Bundan evvelki yazımda internetin ve internet oyunlarının
çocuklarda nasıl bir etki oluşturduğunu ve onların hangi yöntemlerle nasıl
felakete sürüklendiklerini yazmıştım.
Şimdi de internetin, aileler ve toplum üzerinde ne gibi
etkiler bıraktığından bahsedelim.
*****
Sokakta, parklarda, okulda, misafirlikte etrafınıza
dikkatlice bakın. Herkesin elinde birer telefonu ve yan yana oturan
arkadaşların dahi birbirleriyle iki kelime konuşmadıklarını göreceksiniz.
Misafirliğe gittiğiniz zaman ilk 15-20 dakikalık hâl-hatır.
Sonra, yavaş yavaş eller telefonlara uzanmaya başlıyor. Hatta içeri girerken
ilk priz sorulduğu dahi oluyor.
Sonrası malûm. On kişi biraraya geliyor ama içerde çıt ses yok. Sosyal platformlarda
beğen, paylaş, emoji bırak...
Adamın sosyal ağında 2500 kişi var ama sokakta görünce
birbirlerini tanımıyorlar. Kimseyle diyaloğu yok.

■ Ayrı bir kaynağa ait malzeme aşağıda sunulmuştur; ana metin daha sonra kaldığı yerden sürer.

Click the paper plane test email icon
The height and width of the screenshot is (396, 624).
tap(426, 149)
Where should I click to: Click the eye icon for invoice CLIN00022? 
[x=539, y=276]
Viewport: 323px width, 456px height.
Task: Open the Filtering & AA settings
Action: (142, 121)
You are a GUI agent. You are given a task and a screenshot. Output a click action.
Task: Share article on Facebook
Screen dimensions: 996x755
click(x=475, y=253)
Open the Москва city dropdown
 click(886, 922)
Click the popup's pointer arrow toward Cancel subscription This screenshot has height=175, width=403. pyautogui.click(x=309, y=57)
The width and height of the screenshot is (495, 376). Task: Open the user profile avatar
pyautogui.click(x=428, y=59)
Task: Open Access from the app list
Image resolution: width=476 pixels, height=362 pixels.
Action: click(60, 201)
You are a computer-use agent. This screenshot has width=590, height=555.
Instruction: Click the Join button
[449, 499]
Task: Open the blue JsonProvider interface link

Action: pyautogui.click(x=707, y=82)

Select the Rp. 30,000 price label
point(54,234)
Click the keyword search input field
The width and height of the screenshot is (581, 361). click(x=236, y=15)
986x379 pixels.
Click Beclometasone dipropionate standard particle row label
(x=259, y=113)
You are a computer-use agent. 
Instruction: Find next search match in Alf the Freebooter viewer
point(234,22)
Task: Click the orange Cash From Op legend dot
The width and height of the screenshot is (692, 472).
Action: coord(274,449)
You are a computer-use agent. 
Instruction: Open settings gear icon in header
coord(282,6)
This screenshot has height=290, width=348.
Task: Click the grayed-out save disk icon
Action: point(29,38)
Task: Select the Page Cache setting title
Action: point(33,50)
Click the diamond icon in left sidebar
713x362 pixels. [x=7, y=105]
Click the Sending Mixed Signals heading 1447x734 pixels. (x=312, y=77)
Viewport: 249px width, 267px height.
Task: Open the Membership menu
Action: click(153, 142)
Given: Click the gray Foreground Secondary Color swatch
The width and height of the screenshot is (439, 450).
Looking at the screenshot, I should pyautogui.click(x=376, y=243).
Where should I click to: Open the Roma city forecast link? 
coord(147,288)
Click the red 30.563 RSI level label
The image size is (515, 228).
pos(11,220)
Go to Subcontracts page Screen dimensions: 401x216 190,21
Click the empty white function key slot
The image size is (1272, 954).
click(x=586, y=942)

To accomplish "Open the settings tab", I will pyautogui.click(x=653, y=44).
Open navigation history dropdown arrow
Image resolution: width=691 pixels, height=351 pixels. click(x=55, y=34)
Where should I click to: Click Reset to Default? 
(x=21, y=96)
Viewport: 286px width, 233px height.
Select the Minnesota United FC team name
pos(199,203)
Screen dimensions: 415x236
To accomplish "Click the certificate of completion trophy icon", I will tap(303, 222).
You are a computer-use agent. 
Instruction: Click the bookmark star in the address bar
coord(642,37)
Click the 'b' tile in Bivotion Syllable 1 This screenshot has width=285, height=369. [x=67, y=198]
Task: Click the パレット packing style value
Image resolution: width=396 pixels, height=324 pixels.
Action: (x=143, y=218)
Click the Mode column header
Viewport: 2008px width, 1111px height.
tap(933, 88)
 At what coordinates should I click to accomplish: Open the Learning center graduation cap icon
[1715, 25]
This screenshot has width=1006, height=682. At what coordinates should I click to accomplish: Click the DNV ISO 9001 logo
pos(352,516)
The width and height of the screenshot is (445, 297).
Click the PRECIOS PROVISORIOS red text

2500 SANAL ARKADAŞI OLAN AMA YANLIZ YAŞAYAN ANTİ-SOSYAL BİR TOPLUM HALİNE
GELDİK BİRDENBİRE.
Aileler kavgalı, evler huzursuz.
Birbirlerini aldatan eşler, yol ortasında bıçaklananlar...
Boşanma davaları birbiriyle yarışır halde. Adliye davalara yetişemez
durumda.
Sanal ortamlarda, sanılan sahte mutlulukla kurulan arkadaşlık ve insan
avcılığı...
Parası, umutları çalınanlar. Çocuğuna alacağı ilacının
parasını, yıllarca beklediği Hacc ibadeti için biriktirdiği emeği, ev almak
için sırtında tuğla taşıyarak biriktirdiği alnının teri....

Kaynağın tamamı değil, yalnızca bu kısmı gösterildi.